C’est un projet pharaonique. À Ndayane (Sénégal) va naître le premier port en eau profonde du pays, construit sur l’océan pour accueillir les plus grands navires porte-conteneurs. Il s’agit typiquement du genre d’infrastructure qui aurait pu être construite par des géants français du BTP. Le projet est piloté par une entreprise de Dubaï. « Cela va absolument tout changer pour le pays en termes de logistique, en termes de création d’emplois, en termes de connectivité. Ça va propulser le Sénégal dans le futur », assure Clarence Rodrigues, le directeur général de DP World Dakar.

Coût des travaux : plus de 2 milliards de dollars. La construction a été confiée à un consortium international, dominé par des entreprises chinoises. « Nous avions des compagnies du monde entier en compétition, dont de nombreuses entreprises françaises, mais à la fin, elles n’ont pas gagné », sourit David Gruar, le directeur du chantier pour DP World. Selon les informations de France Télévisions, le consortium, emmené par Eiffage, était 20% plus cher. Il n’a donc pas été retenu.

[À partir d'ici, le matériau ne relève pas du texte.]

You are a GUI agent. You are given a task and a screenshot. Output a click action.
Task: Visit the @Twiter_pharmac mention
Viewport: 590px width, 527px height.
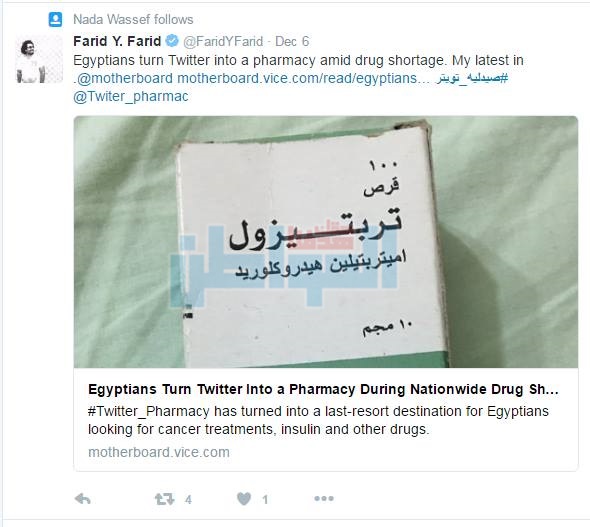click(x=131, y=97)
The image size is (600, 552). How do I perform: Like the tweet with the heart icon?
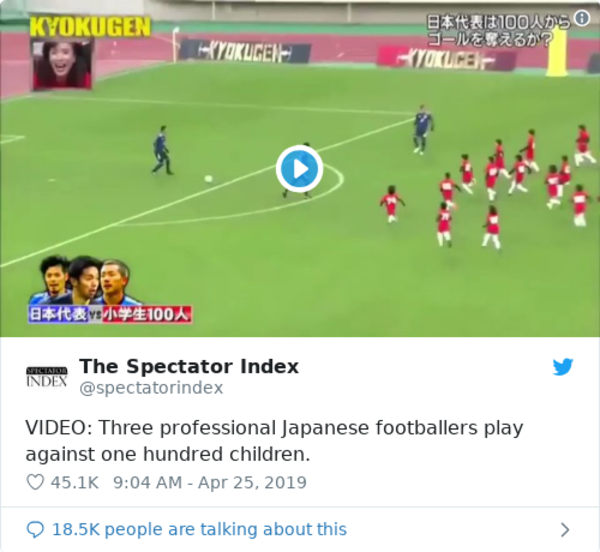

À côté, un autre chantier colossal. Une ville nouvelle est en train de sortir de terre pour désengorger la capitale, Dakar. Elle s’appelle Diamniadio. Ici, ce sont principalement des entreprises turques qui ont remporté les appels d’offres. Elles ont construit le stade, la gare et la plupart des hôtels et des immeubles d’habitation. À côté, une plateforme industrielle a été créée pour attirer les investisseurs étrangers. Mais là encore, c’est le même constat. « Ici, on a une entreprise tunisienne. À votre droite, on a une entreprise chinoise« , détaille Bohoum Sow, le secrétaire général de l’APROSI. Pas du tout d’entreprise française sur la plateforme « à sa connaissance », donc.

Pour Bohoum Sow, qui dirige la plateforme, les Chinois auraient mieux compris le marché sénégalais. Comme dans une usine qui fabrique des emballages en carton, où des Chinois forment des employés locaux. « Voilà un exemple que nous saluons. Ce type d’industrie n’existait pas. Ils répondent avec des besoins spécifiques, et arrivent quand même à se diversifier. C’est très flexible« , note le secrétaire général de l’APROSI.

Depuis 20 ans, la Chine investit massivement en Afrique, devenue un marché stratégique pour Pékin. Résultat, c’est leur drapeau qui flotte ici. « C’est du gagnant-gagnant, parce que c’est du réel. Vous l’avez constaté, le Sénégal a besoin d’infrastructures et la Chine l’a compris« , poursuit-il, reconnaissant que « les temps ont changé, et les partenaires aussi ».

Pendant des décennies, les entreprises françaises dominaient largement les grands marchés au Sénégal : infrastructure, énergie, banque. Aujourd’hui, elles ne représentent plus qu’environ 5% des marchés publics, contre plus de 30% pour la Chine. Mais il reste des entreprises françaises qui gagnent des marchés au Sénégal. Des lampadaires solaires de dernière génération sont installés par le groupe Ragni, une entreprise familiale de Cagnes-sur-Mer (Alpes-Maritimes). Le contrat est colossal, puisque 36 000 luminaires sont fabriqués en France. Mais pour réussir ici, il a fallu changer de méthode, créer une filiale locale et transférer la technologie. Le directeur de la filiale est lui-même sénégalais, ce n’est pas un expatrié. « Il y a eu d’abord la flexibilité, ensuite la qualité et le coût. Et ça a été la bonne composition. Et les emplois locaux, surtout », détaille Birama Diop, le directeur de la filiale Sénégal du Groupe Ragni.

Le projet d’environ 70 millions d’euros est financé en partie par la Banque de Développement française, pour qui les entreprises tricolores doivent à tout prix rester ici. « Je crois qu’elles vont continuer à croître et à gagner des marchés, parce que les exigences montent. Or, les entreprises françaises sont très compétitives quand les exigences sont élevées. C’est ici qu’il y a des marchés de main-d’œuvre, qu’il y a des potentiels de croissance importants », estime Caroline Richard, responsable de l’antenne de Proparco au Sénégal.

Derrière ces réverbères qui s’allument donc, un nouveau modèle, et des entreprises françaises qui doivent désormais s’adapter pour exister.